Their website described themselves as committed to "a queer extravaganza that brings direct action to astounding levels of theatricality [that rejects a] commercialized gay identity that denies the intrinsic links between queer struggle and challenging power ... counter[ing] the self-serving 'values' of gay consumerism and ... fighting the rabid assimilationist monster with a devastating mobilization of queer brilliance." Despite this, in 2012, according to writer Toshio Meronek, a criticism of the "corporatization of Pride events has officially gone viral ... [and] that Pride actually started as a day of political action called Christopher Street Liberation Day." At one point, after Don't Ask Don't Tell was repealed, Gay Shame put out a flier declaring: "No Gays in the Military!
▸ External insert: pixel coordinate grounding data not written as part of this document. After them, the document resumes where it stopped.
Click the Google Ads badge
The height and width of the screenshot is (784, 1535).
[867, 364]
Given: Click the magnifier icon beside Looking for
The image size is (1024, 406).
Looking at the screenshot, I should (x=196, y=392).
We need you on the streets. Keeping the status quo in check and on fire."

After the end of the last chapter of Gay Shame, there were some reflections on the movement as a whole. One of the main organizers, Mattilda Bernstein Sycamore, told the San Francisco Bay Guardian that:

... this activist group that meant so much to me, that challenged and inspired me in so many ways ... ultimately failed me. ... There is so much self-congratulatory rhetoric in San Francisco, especially in radical-identified queer spaces, and we’re never going to get to something beyond a cooler marketing niche unless we can examine the ways that so often in radical queer spaces people treat one another just as horribly as in dominant straight culture or mainstream gay culture, and it hurts so much more when this kind of viciousness comes from people you actually believe in.

This is similar to her remarks on a radio show in late October 2012 called Horizontal Power Hour.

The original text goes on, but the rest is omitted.